Three times during my travels, I have visited places that reduced me to tears. The first time: August 2018 in Budapest; shoes of Holocaust victims in a line along the Danube.

The second: Normandy, June 2019, two weeks after the 75th anniversary of D-Day, visiting the American Military Cemetery.

The third: today, at the Hiroshima Peace Memorial Park and Museum.

In the museum, burnt and tattered clothes of children in the blast zone. Watches stopped at 8:15 a.m. Melted tricycles. Photos of people with skin hanging in blackened strips. I couldn’t look, and couldn’t not look. I emerged from the Museum in shock and in tears.
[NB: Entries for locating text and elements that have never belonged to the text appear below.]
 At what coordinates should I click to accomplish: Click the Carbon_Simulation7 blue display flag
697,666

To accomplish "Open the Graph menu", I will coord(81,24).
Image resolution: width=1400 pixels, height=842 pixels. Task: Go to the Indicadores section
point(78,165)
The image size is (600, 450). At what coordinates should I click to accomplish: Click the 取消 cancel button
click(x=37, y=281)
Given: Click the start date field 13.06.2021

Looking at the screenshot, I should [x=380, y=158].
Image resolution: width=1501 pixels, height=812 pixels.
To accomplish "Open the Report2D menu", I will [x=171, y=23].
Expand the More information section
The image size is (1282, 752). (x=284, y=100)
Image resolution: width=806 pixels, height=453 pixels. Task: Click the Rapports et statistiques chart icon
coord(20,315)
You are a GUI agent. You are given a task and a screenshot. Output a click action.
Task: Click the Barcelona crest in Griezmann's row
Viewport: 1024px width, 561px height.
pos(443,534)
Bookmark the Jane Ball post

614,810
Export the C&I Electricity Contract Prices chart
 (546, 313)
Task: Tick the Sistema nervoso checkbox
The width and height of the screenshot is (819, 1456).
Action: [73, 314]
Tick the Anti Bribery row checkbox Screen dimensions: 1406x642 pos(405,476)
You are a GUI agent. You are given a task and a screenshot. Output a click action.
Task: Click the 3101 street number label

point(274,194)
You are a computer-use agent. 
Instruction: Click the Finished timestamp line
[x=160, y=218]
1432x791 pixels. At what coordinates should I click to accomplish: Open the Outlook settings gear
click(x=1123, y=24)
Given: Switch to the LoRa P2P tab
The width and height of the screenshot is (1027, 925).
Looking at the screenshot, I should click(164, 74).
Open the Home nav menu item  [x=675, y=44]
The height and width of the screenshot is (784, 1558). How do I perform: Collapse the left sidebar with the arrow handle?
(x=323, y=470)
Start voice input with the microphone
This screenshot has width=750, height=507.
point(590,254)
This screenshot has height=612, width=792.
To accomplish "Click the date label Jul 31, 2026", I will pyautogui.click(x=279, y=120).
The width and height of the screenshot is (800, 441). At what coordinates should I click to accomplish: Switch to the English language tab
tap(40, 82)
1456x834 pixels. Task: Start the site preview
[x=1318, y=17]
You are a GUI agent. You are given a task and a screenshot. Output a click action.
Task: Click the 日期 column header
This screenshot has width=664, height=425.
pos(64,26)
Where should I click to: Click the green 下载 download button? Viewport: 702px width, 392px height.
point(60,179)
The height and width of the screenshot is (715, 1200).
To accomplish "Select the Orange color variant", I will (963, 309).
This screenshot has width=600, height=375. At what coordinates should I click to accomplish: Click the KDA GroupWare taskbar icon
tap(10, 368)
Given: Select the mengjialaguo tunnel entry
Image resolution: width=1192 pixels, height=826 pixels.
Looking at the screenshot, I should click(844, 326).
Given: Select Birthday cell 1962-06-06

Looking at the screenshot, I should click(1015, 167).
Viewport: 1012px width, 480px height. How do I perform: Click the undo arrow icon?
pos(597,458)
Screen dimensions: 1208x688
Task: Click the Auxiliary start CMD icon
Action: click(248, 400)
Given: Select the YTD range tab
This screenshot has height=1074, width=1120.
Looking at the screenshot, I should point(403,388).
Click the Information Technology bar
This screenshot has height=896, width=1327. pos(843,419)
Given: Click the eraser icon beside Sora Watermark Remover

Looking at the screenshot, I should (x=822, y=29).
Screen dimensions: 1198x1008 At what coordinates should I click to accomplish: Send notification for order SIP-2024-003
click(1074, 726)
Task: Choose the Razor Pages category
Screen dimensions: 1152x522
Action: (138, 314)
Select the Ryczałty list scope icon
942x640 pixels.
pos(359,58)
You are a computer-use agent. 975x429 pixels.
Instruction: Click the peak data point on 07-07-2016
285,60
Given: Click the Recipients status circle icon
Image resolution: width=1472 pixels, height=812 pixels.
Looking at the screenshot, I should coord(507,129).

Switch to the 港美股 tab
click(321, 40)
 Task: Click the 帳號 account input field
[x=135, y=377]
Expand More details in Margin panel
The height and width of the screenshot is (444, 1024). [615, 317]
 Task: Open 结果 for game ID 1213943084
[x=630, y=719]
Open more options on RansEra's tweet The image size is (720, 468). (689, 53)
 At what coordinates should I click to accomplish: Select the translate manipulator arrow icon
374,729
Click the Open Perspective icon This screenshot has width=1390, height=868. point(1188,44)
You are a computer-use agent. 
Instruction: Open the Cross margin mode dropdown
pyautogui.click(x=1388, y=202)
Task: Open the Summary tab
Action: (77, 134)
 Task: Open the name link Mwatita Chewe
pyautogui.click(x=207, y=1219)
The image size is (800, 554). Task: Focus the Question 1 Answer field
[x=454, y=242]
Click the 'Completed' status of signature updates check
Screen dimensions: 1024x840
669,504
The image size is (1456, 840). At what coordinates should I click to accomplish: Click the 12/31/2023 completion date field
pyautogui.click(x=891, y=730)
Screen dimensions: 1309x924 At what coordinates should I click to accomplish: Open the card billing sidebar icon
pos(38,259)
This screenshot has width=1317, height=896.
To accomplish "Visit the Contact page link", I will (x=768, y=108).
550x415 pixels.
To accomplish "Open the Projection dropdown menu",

Would more people have died if we hadn’t dropped the bombs? If instead we had invaded Japan? Who knows, but that’s not the point. We, as a species, are capable of great compassion and of great cruelty. Of love and of hatred. Of beauty and of barbarity. How do we consecrate the sublime and condemn the hellish? That is the focus of the Museum and the Park.

Japan was an aggressor, its soldiers often cruel and inhumane. Or were they all too human? In times of war, the reasonable and benevolent become reprehensible and beastly. That’s been true of all nations, in all wars, at all times.

I left the Museum and Park devastated and bereft. If only Trump, and Putin, and the leaders of Hamas, and Netanyahu, and every other hate-spewing, megalomaniacal leader could be locked in the Museum and forced to meditate on the horrific. Would it matter? I would like to think yes, but I have my doubts.

At the Museum, we listened to a storyteller, Akio Kusumoto, recount the testimony of a 95-year-old survivor of the bombing, Chieko Kuriake. His closing words: “let’s make peace together.” Amen.

I promise I’ll get back to my usual breezy, Dad-joking self tomorrow. For today, though, I’m sad, shaken, and sick.